### Compito richiesto
Secondo il brano sulla pena di morte, da quale tipo di regime è oppressa la gran parte delle nazioni che ancora la applicano?

### Fonte

L’Uomo tuttavia non si indigna per il boia che inietta la sostanza letale ad un condannato poiché colpevole. Laddove su di una vita che si presuppone immeritata- del condannato – ci sono certezze e, impossibilità di ripensamento o di apertura alla rieducazione, al contrario sorgono in me dubbi ed incertezze.

Inusualità in democrazia

Un elemento importante di differenza, fra i paesi che ho menzionato, c’è. Delle Nazioni residue che applicano la pena di morte la gran parte sono oppresse da un regime autoritario o teocratico. Gli USA sono o dovrebbero essere una democrazia, la più grande del mondo.

Eppure, in piena libertà, l’americano è orientato a scegliere la pena di morte, non solo: vi stupirebbe leggere di quanti di essi abbiano presentato domanda per far parte di un plotone di esecuzione.

### Materiale fornito
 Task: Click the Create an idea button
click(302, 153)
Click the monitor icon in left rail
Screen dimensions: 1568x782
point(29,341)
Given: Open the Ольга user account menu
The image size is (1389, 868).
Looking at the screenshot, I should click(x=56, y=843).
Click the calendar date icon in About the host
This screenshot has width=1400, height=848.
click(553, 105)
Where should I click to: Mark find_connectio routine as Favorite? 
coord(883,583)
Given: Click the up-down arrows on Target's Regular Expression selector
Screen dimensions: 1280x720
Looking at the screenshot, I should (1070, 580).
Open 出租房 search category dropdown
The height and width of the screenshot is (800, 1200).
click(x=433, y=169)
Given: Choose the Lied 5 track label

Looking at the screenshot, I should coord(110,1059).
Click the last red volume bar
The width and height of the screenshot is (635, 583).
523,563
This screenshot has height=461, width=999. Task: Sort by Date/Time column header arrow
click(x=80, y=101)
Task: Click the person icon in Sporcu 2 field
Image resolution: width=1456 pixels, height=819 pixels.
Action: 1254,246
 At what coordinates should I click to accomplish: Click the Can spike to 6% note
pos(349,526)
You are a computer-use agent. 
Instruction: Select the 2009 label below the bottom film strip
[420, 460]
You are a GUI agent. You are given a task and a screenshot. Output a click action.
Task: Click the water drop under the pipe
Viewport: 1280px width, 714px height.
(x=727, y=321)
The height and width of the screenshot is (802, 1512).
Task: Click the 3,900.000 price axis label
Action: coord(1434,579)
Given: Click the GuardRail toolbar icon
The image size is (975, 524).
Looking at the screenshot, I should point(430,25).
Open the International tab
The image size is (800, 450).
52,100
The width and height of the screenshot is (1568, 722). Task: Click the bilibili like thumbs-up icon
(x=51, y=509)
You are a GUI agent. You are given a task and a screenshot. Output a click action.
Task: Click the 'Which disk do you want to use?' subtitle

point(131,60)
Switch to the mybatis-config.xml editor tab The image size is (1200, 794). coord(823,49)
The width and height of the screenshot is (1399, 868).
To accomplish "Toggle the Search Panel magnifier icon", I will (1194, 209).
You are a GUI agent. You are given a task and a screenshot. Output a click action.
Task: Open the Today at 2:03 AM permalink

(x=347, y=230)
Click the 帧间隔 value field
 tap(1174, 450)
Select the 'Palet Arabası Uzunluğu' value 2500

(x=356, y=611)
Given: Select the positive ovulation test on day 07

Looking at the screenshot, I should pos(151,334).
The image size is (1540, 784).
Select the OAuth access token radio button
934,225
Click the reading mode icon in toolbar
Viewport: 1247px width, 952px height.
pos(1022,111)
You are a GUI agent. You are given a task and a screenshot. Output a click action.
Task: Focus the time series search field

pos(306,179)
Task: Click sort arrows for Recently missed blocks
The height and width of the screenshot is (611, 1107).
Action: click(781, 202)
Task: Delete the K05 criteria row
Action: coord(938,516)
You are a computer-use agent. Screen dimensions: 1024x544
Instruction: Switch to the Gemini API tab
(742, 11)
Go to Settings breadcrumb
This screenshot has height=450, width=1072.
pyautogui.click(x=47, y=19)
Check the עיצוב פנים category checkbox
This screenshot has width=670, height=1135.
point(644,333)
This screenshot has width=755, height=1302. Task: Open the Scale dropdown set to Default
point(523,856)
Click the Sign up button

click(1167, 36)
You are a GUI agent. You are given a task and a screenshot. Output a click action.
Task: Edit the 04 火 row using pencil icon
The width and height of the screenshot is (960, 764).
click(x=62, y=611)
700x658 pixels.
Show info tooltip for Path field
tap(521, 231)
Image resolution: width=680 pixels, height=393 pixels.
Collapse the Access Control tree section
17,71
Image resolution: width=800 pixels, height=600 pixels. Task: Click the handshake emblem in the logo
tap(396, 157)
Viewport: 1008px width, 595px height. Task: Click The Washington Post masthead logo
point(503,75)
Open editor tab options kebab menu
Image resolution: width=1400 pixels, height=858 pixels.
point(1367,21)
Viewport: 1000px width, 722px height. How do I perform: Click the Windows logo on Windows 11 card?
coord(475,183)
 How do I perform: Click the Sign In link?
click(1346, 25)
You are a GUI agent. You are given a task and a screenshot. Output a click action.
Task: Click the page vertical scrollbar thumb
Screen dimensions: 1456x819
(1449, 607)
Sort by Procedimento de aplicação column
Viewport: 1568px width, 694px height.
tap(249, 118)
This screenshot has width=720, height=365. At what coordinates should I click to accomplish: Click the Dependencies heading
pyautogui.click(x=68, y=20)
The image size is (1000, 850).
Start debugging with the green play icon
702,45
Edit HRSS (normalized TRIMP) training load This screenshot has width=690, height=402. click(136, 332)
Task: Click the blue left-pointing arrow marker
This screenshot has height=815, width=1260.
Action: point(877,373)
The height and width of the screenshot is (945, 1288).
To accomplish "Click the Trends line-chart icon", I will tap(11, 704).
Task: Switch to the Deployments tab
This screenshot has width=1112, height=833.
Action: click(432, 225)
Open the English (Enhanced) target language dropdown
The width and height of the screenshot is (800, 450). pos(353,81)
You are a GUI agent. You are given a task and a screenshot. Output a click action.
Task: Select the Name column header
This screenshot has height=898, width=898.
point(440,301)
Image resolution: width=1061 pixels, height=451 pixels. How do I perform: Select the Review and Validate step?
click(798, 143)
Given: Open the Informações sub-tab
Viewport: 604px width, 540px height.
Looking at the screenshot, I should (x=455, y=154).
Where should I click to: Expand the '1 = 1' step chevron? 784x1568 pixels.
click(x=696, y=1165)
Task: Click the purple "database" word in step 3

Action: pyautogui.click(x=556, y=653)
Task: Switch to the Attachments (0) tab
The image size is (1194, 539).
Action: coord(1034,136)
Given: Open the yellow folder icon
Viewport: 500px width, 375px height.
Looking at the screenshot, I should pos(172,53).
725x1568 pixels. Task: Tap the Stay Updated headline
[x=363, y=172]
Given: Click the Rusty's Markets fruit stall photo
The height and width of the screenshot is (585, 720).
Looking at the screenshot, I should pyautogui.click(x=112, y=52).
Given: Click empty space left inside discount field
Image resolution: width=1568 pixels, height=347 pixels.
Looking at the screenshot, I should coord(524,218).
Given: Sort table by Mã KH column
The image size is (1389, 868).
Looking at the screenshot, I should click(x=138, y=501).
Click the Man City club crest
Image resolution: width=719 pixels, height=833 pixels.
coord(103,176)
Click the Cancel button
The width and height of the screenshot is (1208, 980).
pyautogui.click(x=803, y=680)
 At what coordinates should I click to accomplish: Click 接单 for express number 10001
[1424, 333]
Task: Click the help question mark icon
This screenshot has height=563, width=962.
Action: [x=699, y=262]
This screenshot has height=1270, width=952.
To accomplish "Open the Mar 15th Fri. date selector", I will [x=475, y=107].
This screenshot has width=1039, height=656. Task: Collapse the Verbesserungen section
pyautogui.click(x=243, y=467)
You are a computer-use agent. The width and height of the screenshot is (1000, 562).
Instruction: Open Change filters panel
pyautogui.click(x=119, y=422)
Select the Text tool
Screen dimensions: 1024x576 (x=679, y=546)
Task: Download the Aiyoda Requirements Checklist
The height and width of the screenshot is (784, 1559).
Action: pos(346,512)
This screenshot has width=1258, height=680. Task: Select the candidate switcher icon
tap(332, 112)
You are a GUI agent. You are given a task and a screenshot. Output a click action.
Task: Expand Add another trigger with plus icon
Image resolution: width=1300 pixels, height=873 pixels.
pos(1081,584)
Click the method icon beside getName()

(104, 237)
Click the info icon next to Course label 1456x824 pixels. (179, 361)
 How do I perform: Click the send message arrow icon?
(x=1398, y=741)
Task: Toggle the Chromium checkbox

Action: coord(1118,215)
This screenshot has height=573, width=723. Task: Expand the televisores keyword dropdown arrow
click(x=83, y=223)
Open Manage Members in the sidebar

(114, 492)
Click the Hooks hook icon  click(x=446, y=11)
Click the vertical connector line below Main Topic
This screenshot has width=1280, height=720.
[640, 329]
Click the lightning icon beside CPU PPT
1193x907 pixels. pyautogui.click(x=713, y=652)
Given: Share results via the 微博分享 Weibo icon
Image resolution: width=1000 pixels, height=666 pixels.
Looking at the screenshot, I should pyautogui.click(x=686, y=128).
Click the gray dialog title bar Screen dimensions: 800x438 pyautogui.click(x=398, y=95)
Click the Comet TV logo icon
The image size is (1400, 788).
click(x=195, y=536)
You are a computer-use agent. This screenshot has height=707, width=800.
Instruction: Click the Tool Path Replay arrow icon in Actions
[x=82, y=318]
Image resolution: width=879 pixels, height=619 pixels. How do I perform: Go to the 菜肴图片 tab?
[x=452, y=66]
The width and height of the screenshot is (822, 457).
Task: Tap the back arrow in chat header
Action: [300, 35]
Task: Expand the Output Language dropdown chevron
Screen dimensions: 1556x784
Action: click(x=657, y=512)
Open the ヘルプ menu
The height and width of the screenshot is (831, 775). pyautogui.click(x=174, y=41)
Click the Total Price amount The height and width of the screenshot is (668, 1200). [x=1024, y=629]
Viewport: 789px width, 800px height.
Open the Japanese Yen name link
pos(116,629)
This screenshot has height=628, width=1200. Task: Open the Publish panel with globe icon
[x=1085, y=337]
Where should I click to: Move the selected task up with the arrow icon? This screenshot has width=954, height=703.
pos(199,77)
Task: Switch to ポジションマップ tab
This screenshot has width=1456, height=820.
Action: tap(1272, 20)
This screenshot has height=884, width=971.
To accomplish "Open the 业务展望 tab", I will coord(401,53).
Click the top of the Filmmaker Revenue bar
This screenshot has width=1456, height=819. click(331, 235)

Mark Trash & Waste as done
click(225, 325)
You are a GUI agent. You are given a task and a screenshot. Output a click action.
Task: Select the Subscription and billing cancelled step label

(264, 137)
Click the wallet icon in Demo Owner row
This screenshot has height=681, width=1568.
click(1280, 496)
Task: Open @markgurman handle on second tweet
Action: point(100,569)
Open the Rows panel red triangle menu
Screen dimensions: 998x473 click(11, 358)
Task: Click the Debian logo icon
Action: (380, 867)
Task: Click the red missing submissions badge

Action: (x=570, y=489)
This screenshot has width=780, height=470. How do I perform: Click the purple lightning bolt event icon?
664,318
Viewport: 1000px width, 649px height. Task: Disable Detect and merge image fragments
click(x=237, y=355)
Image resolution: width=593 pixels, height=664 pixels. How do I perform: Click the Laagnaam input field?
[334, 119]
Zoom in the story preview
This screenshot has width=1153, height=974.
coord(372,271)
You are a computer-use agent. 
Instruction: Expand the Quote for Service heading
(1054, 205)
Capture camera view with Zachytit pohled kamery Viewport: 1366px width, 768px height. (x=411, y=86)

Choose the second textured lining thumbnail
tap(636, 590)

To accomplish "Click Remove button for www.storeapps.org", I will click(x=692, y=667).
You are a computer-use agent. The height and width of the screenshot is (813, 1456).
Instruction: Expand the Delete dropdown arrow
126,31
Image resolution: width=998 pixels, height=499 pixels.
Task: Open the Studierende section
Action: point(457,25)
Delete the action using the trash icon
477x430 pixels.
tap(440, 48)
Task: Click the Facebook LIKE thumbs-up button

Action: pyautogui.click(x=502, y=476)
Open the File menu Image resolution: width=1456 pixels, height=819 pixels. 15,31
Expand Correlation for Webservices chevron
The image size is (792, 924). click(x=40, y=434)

### Risultato
Da un regime autoritario o teocratico.